What you are asked to do: Transcribe the kidney cancer study text word for word, starting with "Table I Correlation between" and going on through "Age (years)".
··· Source extract
Materials and methods

Clinical samples

A total of 30 patients (18 males vs 12 females; average age, 59±7.8 years) with pathologically confirmed ccRCC were enrolled in this study (Tenth Peoples’ Hospital of Tongji University, Shanghai, China). The patients were classified according to the Fuhrman nuclear grading system and were staged according to the tumor-lymph node-metastasis (TNM) classification system (Table I), in which T refers to the size of the original (primary) tumor and whether it has invaded nearby tissue, N refers to the degree of spread to regional lymph nodes, and M refers to distant metastasis (spread of cancer from one part of the body to another). All patients had not undergone any prior radiotherapy, chemotherapy or immunotherapy. Samples were obtained from tumor and adjacent normal kidney tissues from the patients with ccRCC after obtaining written informed consent. The study was approved by the Ethics Committee of the Tenth Peoples’ Hospital of Tongji University.

Table I Correlation between dickkofp-4 (DKK4) expression and clinicopathological parameters (n=30).

Table I

Correlation between dickkofp-4 (DKK4) expression and clinicopathological parameters (n=30).

	No. of patients (%)
Parameters	High expression (n=19)	Low expression (n=11)	P-value
Age (years)
Mean ± SD	64±8.3	59±7.8	0.047a
Gender
Male, n=18	10 (55.6)	8 (45.4)
Female, n=12	9 (75.0)	3 (25.0)	0.25
Fuhrman grade
1, n=7	6 (85.7)	1 (24.3)	Reference
2, n=20	11 (55.0)	9 (45.0)	0.15
3, n=3	2 (66.7)	1 (33.3)	0.55
Pathological stage
I, n=5	4 (80.0)	1 (20.0)
II, n=20	11 (55.0)	9 (45.0)
I+II, n=25	15 (60)	10 (40)	Reference
III, n=2	1 (50)	1 (50)
IV, n=3	2 (66.7)	1 (33.3)
III + IV, n=5	3 (60.0)	2 (40.0)	1.00
Pathological tumor classification
pT1, n=15	10 (66.7)	5 (33.3)
pT2, n=10	4 (40.0)	6 (60.0)
pT1 + pT2, n=25	14 (56.0)	11 (44.0)	Reference
pT3, n=4	3 (75.0)	1 (25.0)
pT4, n=1	1 (100.0)	0 (0.0)
······
··· Entries shown
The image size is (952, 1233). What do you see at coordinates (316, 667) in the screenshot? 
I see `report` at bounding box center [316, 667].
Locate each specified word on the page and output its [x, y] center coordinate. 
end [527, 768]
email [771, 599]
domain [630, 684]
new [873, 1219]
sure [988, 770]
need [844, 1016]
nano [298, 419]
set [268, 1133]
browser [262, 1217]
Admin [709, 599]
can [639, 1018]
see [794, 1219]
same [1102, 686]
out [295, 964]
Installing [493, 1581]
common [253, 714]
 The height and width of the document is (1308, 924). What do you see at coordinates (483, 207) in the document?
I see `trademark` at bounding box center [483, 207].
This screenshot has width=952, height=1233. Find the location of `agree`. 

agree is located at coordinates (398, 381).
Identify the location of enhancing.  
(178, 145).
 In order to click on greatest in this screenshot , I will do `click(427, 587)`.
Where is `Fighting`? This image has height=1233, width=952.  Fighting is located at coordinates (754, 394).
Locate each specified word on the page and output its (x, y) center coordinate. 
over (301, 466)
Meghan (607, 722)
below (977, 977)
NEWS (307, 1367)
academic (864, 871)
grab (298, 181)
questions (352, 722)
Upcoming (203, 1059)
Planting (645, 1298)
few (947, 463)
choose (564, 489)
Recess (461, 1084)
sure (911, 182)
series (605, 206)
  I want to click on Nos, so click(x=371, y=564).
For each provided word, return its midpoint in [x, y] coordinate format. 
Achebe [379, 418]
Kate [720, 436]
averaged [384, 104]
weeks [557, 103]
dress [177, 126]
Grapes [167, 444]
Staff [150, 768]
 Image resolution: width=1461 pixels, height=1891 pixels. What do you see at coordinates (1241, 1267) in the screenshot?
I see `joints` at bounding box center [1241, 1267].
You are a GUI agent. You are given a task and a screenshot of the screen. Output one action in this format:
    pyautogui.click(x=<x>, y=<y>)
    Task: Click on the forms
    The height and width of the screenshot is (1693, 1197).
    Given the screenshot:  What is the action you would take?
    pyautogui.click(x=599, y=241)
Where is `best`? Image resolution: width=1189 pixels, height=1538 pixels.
······
Solution to this problem:
Table I Correlation between dickkofp-4 (DKK4) expression and clinicopathological parameters (n=30).

Table I

Correlation between dickkofp-4 (DKK4) expression and clinicopathological parameters (n=30).

	No. of patients (%)
Parameters	High expression (n=19)	Low expression (n=11)	P-value
Age (years)